The downside to Broken Lizard’s popularity with Super Troopers is that the characters in that particular film were ingratiated with the movie-going public. One anecdote from the Club Dread commentary track with the Lizards refers to when Heffernan shows up on screen as Lars–the crowd would yell “Farva” at the screen. Stolhanske dives into this more detail: “Well, sketch comedians, we like to try to stretch a little bit and play different characters. We didn’t quite know early on because we hadn’t had success before this really, that people were going to get attached to characters that we played in our most successful movies.” This sentiment is echoed by Soter: “You know, rather strategically, that wasn’t the smartest thing to do coming off of Super Troopers. Probably now, in retrospect. I wouldn’t, if we were really trying to break out of something that already had this kind of limited fan base. I wish now we had done something a little more down the middle. I kind of wish now we had flip-flopped it. Because, I’ll tell you what, with that movie, we were asking a lot of our mainstream audience to be down with it. I think horror comedy is hard in general. I think very few times it gets done just right. It’s pretty niche. It’s like slasher parody is niche within niche. So, you know, it is cool now — because like I said, there’s this following now of people who, like me, it really spoke to them. But I suppose for our sort of career trajectory, it might not have been the smartest thing to do.” Chandrasekhar addresses the same point: “There was a lot of pressure on Club Dread because it was a genre switch. From a show business standpoint, the ‘smarter’ move would have been to make another straight comedy. We hoped it might take off like Scream, but then we opened against The Passion of the Christ and lost big. But, the film became big on home video, though.”

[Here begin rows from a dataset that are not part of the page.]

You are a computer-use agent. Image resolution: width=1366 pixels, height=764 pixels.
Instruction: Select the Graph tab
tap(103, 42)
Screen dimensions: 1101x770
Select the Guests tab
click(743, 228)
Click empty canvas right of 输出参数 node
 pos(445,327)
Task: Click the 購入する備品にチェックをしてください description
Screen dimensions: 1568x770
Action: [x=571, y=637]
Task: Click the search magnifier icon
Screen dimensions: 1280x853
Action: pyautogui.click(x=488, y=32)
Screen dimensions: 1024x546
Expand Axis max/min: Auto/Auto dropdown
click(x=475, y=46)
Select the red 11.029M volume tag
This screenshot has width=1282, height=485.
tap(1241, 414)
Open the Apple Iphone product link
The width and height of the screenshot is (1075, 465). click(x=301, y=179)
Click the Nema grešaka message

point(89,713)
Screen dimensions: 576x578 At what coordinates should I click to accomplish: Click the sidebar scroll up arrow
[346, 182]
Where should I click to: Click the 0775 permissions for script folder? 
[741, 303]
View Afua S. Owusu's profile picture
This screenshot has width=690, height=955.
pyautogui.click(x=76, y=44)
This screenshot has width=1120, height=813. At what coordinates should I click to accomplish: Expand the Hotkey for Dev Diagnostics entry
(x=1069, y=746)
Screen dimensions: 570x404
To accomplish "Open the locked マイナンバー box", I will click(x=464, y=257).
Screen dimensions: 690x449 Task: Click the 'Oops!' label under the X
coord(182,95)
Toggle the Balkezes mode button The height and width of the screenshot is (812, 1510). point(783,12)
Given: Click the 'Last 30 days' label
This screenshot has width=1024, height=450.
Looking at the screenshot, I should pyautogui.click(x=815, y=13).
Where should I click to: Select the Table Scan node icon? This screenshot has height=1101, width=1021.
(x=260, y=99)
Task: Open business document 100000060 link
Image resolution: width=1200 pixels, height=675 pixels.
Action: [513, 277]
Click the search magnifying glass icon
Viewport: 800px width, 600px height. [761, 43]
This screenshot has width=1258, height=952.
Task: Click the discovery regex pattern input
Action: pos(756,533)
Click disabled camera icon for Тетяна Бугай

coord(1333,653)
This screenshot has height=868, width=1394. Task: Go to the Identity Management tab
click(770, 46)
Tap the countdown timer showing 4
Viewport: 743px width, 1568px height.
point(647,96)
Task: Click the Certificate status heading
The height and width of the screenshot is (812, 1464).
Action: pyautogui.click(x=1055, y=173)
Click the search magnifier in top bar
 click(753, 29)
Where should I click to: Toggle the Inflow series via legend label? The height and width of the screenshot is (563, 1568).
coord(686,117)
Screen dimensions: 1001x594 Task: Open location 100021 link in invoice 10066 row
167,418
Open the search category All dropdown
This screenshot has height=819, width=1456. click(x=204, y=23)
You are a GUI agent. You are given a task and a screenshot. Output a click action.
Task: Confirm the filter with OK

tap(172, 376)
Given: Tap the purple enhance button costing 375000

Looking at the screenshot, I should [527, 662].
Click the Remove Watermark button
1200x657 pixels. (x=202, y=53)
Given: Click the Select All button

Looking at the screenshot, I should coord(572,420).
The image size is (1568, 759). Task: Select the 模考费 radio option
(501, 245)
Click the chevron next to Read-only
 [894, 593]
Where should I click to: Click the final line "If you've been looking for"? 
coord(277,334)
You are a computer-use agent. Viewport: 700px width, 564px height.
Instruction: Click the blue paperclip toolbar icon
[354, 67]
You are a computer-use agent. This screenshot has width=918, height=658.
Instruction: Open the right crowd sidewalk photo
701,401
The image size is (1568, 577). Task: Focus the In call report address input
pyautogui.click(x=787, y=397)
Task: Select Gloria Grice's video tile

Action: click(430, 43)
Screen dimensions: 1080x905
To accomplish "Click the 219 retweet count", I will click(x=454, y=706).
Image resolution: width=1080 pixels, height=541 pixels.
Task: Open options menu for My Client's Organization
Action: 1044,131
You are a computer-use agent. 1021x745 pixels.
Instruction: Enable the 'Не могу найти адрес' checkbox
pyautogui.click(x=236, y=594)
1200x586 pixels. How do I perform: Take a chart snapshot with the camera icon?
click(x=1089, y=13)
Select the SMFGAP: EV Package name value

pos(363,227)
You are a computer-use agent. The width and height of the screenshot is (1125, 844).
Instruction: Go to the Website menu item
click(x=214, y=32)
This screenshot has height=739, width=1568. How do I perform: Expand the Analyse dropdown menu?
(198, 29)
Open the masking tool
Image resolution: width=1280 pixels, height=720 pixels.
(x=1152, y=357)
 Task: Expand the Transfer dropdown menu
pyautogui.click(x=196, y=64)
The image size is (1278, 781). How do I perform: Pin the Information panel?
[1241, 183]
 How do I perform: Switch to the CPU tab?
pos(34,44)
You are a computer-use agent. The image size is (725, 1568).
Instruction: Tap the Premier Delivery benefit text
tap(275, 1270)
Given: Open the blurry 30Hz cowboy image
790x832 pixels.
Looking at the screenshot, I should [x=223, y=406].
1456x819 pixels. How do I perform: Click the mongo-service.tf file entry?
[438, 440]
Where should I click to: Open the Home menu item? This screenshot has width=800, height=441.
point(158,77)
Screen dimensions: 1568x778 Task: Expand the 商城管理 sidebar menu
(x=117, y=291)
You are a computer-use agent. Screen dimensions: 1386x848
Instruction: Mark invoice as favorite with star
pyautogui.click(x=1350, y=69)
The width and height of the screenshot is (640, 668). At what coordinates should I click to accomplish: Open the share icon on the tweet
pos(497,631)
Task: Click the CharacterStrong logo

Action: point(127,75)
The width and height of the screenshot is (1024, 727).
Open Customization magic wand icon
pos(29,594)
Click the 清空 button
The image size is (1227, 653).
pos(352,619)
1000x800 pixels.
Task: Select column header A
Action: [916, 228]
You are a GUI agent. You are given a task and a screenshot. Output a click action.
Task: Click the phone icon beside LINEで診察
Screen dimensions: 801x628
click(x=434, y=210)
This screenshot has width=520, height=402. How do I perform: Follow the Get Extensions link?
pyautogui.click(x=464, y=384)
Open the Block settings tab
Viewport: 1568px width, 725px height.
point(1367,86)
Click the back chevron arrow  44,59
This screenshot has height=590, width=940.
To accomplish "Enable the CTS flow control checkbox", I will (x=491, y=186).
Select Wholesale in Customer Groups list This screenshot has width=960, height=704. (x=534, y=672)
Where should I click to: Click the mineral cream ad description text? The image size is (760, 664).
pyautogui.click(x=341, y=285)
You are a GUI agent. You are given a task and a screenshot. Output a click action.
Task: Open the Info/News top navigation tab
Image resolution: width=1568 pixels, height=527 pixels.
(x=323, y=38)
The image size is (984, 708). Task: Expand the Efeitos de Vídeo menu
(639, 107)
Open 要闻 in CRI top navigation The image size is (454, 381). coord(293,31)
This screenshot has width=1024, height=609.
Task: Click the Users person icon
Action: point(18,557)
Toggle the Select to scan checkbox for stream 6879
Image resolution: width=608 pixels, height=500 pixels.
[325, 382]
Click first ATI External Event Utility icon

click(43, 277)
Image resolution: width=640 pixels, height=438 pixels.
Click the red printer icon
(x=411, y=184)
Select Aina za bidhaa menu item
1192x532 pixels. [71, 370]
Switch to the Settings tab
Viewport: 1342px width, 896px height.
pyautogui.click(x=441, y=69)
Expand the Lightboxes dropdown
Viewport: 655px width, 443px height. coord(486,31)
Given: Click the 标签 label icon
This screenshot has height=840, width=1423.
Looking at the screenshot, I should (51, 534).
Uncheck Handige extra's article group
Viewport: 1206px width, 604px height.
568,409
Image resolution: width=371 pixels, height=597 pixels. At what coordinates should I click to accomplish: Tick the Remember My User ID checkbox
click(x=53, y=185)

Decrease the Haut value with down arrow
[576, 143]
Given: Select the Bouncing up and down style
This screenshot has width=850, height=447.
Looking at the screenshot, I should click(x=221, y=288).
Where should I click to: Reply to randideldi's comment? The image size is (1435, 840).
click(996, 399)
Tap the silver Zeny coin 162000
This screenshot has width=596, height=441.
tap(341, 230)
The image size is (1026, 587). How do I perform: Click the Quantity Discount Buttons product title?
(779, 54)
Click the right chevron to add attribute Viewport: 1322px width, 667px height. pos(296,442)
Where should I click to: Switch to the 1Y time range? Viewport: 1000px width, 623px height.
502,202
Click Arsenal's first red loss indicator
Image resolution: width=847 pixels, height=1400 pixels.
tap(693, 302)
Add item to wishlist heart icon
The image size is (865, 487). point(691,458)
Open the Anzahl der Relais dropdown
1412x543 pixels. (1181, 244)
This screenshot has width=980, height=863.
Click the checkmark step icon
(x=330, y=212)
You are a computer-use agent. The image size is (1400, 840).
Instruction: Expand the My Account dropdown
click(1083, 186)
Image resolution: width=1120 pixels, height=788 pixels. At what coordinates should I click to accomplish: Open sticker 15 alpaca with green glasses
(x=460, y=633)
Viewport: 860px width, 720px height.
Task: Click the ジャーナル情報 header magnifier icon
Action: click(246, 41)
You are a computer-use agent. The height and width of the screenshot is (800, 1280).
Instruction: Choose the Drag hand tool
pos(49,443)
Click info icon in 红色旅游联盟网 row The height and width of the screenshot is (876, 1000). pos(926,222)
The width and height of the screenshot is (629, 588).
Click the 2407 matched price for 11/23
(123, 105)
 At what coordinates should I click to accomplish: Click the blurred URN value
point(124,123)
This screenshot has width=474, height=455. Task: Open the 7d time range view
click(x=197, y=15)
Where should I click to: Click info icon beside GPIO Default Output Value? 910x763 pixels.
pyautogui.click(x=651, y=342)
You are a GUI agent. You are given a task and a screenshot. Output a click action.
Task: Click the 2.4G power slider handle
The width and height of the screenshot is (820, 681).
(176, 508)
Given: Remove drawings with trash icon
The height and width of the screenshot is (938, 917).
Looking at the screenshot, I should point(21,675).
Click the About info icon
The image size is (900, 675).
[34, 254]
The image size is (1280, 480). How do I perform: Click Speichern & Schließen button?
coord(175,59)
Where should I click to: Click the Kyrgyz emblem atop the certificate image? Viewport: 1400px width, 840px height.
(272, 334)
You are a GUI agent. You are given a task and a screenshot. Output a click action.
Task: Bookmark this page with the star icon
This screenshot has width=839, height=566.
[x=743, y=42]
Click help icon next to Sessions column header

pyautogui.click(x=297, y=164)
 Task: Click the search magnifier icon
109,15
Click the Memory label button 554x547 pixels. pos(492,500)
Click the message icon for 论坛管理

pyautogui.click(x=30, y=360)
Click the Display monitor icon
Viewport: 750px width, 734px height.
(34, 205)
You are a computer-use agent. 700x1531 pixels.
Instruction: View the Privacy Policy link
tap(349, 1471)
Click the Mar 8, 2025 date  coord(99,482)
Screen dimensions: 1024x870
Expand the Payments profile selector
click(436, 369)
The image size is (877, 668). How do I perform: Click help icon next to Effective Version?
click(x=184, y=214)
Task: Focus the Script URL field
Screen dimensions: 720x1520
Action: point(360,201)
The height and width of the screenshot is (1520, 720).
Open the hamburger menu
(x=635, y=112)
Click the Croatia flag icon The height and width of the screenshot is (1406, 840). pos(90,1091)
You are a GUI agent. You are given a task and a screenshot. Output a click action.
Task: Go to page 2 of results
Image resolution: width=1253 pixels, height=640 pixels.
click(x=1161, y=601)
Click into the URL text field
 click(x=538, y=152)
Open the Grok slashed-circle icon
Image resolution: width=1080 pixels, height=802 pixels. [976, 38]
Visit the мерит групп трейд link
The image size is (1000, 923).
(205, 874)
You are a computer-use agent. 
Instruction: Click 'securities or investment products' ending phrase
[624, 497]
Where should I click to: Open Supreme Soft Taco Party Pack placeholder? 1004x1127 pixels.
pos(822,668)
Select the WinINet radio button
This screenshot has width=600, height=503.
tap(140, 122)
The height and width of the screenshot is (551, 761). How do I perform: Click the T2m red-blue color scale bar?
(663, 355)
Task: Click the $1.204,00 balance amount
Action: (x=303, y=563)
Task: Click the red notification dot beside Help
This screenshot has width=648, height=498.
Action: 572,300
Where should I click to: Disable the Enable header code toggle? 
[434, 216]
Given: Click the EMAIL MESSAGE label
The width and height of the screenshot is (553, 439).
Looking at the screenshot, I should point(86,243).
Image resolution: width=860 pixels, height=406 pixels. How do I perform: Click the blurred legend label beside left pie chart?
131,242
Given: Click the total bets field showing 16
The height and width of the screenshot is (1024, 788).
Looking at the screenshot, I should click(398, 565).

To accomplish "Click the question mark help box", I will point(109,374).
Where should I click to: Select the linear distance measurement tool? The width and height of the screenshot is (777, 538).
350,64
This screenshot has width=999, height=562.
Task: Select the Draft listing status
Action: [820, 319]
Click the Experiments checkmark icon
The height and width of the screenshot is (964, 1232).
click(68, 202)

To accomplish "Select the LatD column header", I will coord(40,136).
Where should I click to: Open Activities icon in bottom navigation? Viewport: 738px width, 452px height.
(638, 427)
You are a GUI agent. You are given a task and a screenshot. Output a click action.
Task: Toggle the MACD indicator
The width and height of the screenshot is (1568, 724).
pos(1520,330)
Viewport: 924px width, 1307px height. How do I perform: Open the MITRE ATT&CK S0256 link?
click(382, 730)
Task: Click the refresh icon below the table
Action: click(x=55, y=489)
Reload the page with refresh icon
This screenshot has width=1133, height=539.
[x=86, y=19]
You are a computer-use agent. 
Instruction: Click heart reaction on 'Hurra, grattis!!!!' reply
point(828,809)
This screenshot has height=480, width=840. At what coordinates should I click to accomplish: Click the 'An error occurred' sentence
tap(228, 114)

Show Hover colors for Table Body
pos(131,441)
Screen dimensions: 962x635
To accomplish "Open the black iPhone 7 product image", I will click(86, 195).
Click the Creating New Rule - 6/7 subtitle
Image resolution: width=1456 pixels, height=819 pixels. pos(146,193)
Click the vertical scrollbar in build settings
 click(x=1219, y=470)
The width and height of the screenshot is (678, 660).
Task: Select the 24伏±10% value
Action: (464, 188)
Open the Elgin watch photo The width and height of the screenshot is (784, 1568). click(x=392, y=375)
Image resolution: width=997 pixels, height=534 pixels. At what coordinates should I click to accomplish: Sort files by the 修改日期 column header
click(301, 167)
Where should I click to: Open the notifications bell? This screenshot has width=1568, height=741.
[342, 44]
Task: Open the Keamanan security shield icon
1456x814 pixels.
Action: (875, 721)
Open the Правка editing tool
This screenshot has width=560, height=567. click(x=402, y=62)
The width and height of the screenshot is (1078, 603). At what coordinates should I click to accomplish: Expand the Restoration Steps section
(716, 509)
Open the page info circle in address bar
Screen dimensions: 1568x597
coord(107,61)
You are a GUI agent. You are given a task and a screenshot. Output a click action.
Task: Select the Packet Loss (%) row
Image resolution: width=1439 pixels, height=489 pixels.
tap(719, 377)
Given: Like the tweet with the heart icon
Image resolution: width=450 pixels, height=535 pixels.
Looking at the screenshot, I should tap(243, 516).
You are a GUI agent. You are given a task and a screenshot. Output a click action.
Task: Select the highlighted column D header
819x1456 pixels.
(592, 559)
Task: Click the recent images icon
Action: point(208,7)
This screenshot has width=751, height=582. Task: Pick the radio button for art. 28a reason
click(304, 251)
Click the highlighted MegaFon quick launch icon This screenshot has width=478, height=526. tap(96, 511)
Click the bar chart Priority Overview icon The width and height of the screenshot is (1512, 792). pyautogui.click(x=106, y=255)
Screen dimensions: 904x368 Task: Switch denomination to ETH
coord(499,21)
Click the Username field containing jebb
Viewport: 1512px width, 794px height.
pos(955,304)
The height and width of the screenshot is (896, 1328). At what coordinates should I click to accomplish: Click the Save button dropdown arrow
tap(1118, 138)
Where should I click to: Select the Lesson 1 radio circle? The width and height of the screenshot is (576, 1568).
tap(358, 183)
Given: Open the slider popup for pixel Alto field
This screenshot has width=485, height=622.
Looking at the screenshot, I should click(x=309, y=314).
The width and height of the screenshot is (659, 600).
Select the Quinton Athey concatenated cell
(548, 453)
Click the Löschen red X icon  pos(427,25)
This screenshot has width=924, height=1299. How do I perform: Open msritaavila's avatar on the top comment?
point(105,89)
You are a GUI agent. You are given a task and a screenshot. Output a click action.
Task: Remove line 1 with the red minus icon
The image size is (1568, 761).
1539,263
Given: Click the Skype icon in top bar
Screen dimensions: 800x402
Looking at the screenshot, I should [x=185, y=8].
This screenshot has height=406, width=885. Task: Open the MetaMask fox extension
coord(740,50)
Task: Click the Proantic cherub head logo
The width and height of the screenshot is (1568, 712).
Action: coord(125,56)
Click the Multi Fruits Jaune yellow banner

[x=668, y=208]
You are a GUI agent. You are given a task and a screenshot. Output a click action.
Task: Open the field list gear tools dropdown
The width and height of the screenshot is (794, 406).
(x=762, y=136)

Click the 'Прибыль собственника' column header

Despite Club Dread’s minimal box office take, the film will continue to endure as a slasher comedy that got it right because Broken Lizard gave some respect to the slasher genre they were spoofing and didn’t allow the humor to feel forced; everything about it is organic. Stolhanske elaborates: “We didn’t try to parody it too much. We tried to make a film that had genuine scares and genuine laughs, without it being like a parody. I love a great parody, like Airplane! is one of my favorite movies, and that’s a terrific parody. But it’s a different style. We weren’t trying to do that as much, we just tried to create a fun film that had good scares.” Soter agrees: “I do really like the movie, and if you think of Super Troopers as having sort of this cult following, Club Dread has this sort of cult within the cult and it’s a ton of people, but the people for whom it hits their sweet spot, they really have a fondness for it for that reason. If you’re somebody like me and you, and you have a pretty good library of horror and especially cheap, shitty horror/slasher in your mind, you know, it’s that bullseye.”